King wants to know who is going on the trip, and Jessica says her boyfriend and roommate. Well, it’s not long before King finds out the so-called roommate is actually Jessica’s pimp. Yes, you read that correctly…Jessica is on this trip with her boyfriend and pimp. And as you probably guessed, this is the catalyst for more than one problem on this trip.
And trust me, this is not the heavy stuff. The 148-tweet thread is a treasure trove of hot mess. But I will leave you to decide if you will read the real crazy parts of this Twitter-feed before diving into the movie. Just know the story is absolutely brash. It will definitely trigger anyone who has experienced any sexual violence, abuse, assault, and many other things. But if you love to hear a juicy, salacious story, grab your fav cocktail and settle in.

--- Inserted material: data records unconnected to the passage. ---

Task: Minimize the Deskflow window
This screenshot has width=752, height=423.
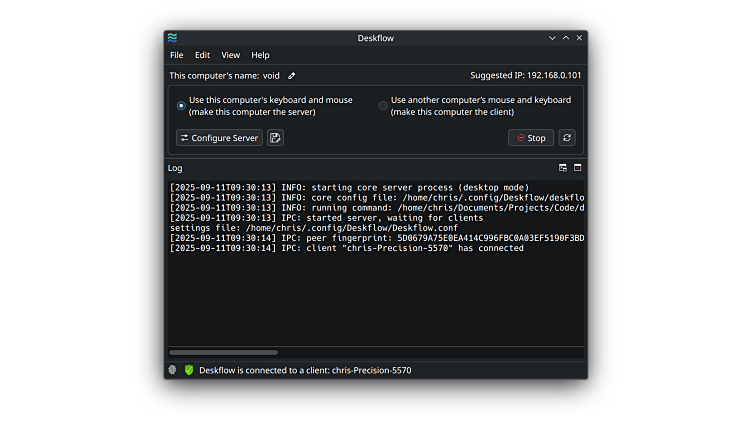Action: pyautogui.click(x=553, y=38)
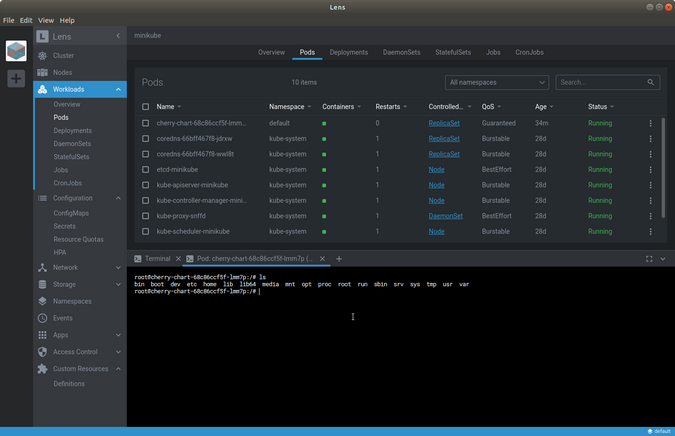
Task: Open the DaemonSet link for kube-proxy
Action: (x=445, y=216)
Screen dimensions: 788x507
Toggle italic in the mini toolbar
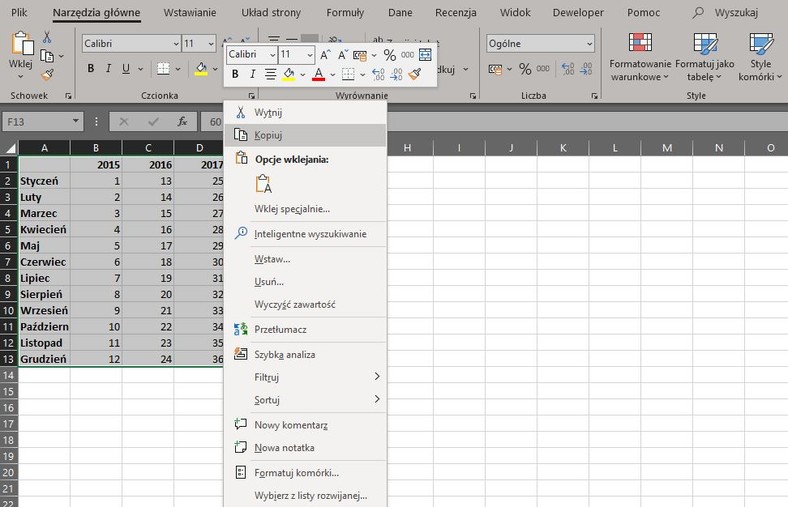pyautogui.click(x=253, y=74)
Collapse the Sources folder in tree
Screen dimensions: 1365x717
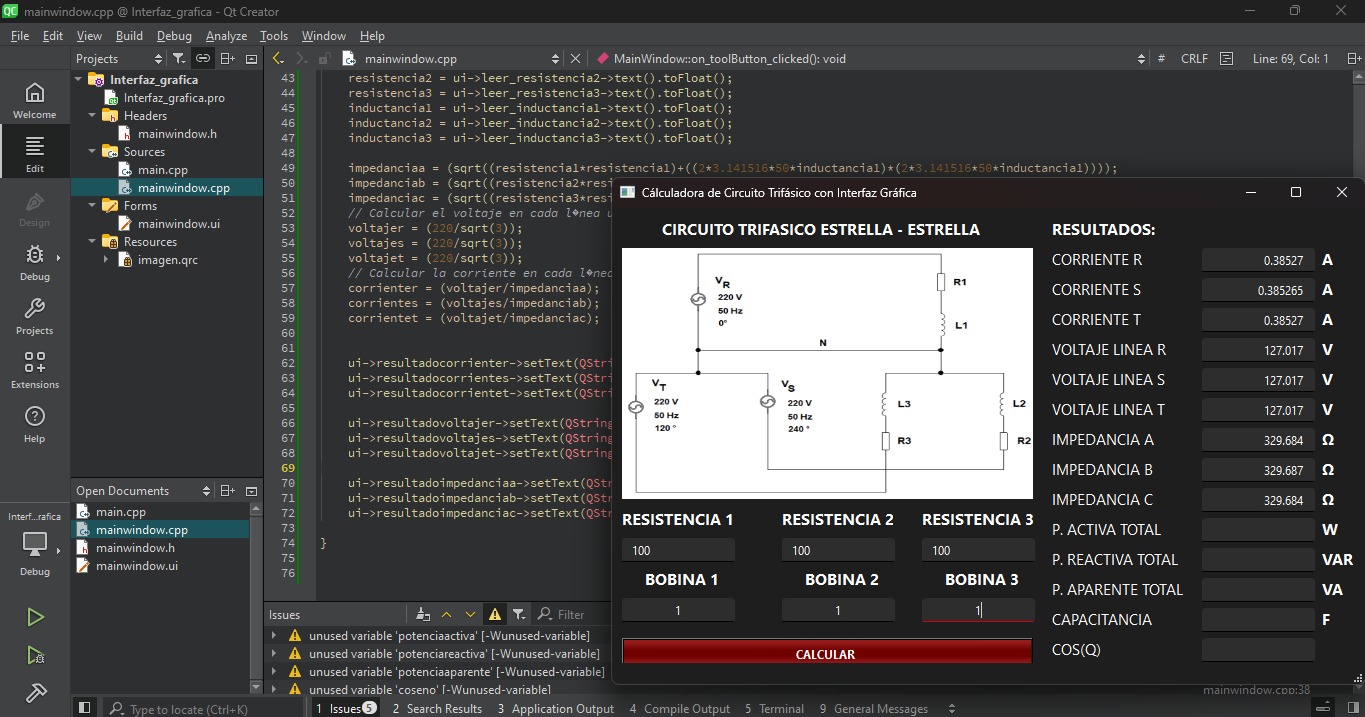(x=93, y=152)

However, as off the rails as this Twitter thread is, there is something to be said about the fact that A’Ziah King, aka Zola, has been long honored as the originator of this story, and she was brought on board to contribute to the telling of her story. Unfortunately, we must acknowledge how rare it is that a sex worker’s story and Black women’s story make it to the Hollywood screen without being completely co-opted from the original creator.
Director Janicza Bravo and writer Jeremy O’Harris felt it was essential to keep her text as the “king that ruled over every decision.” There is even a Twitter whistle sound effect anytime there is a direct quote from King’s Twitter thread in the movie. Bravo sees it as “a nod and a bow to her and to her source material.” And the truth is, you have to give King credit for her captivating writing skills, no matter what your opinions of her may be.
Retaining the spirit of her original Twitter thread was very important to King. She told Time Magazine, “We already have a lot of misrepresentation when it comes to sex work. It’s either a bit too glamorized or a bit too dehumanized. So I think that keeping it accurate to my actual experience was the most necessary thing…I wanted it to be a proper representation for just Black women in general—for sex workers, for Black sex workers.”
Currently, King is actively participating in the promotion of “Zola.” She is also promoting the release of her book “The Story” that recounts the 148-tweet thread. She resides in Atlanta, Georgia, and is the mother of two girls. On Instagram, she lists herself as a writer, artist, songwriter, and philanthropist.
As for what the future holds for her, King shared with Time Magazine, “I am willing to continue on this career path. I mean, I have the content. I have the talent. …[S]o I’m hoping that I continue writing in some way.”